By Christopher E. Carter, P.E.

Soil investigations are a necessity before building upon the earth. You need to know the soil properties you’re dealing with, so that your structure will perform as designed and intended. Look at the soils in our own country. In the north, there are silty soils vulnerable to frost heave. In the east and southeast, there are expansive soils, trash pits and sinkholes. In the west and southwest, there are expansive and collapsible soils. And anywhere in between, there can be poorly compacted fill.

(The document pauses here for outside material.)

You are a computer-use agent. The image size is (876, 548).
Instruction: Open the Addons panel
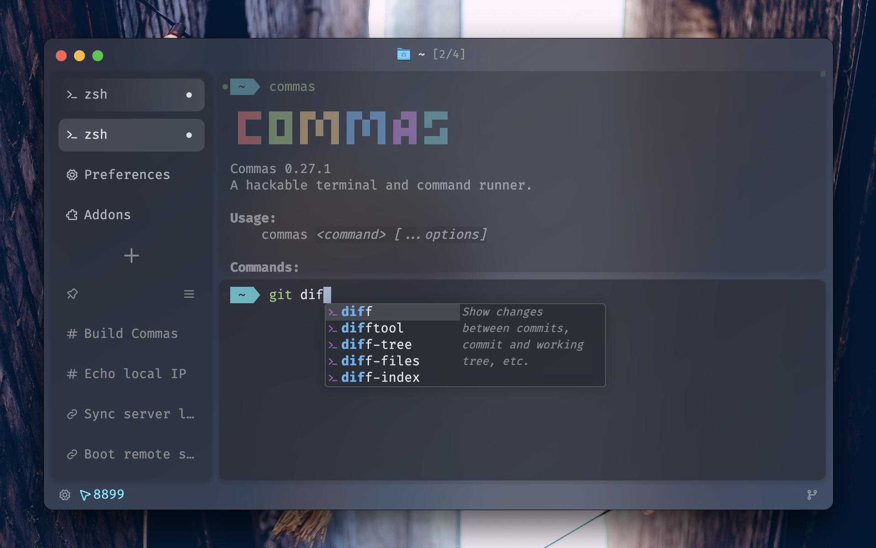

One of the challenges in deciding how to build on these soils, is often in understanding the soils report itself. To demonstrate, here is an example of one sentence I randomly pulled out of a past report from our area: “The frequency and severity of damage caused by swelling of the steeply dipping bedrock are higher than for sites where bedrock is found with similar swelling characteristics in a more flat-lying orientation to the east.” Most Denver-metro geotechnical (soils) engineers after reading this would say, “Duh, everyone knows that!” But many industry folk, especially those new to Colorado, would ask, “Is that good, or bad?”

Here are some other common phrases I’ve selected from local soil reports, given with my interpretation, to better illustrate the challenge at hand:

“On low and moderate swell sites, slab heave of 1 to 3 inches is considered normal and we believe in the majority of instances, movements of this magnitude constitute reasonable slab performance.”

Interpretation: Don’t attach anything to, or support anything on, these slabs.

“Additional foundation movements could occur if water from any source infiltrates the foundation soils.”

Interpretation: Don’t build here.

“To reduce the potential for perched groundwater to impact foundation bearing soils and enter the basement of the residence, installation of an exterior perimeter drainage system is recommended.”

Interpretation: This foundation is going to settle and leak even with a drain.

“We judge future pier heave of 0 to 4 inches is possible with about 0 to 3 inches of movement more likely.”

Interpretation: Maybe I should consult the weatherman.

“The following procedures will help improve slab performance, minimize movement and prevent damage if some risk of movement can be tolerated:”

Interpretation: How much risk is the homebuyer going to tolerate?

The key to (really) understanding a soils report is to sit down with your geotech and review the findings. This will allow you to ask probing questions, and sift for information more often found between the lines.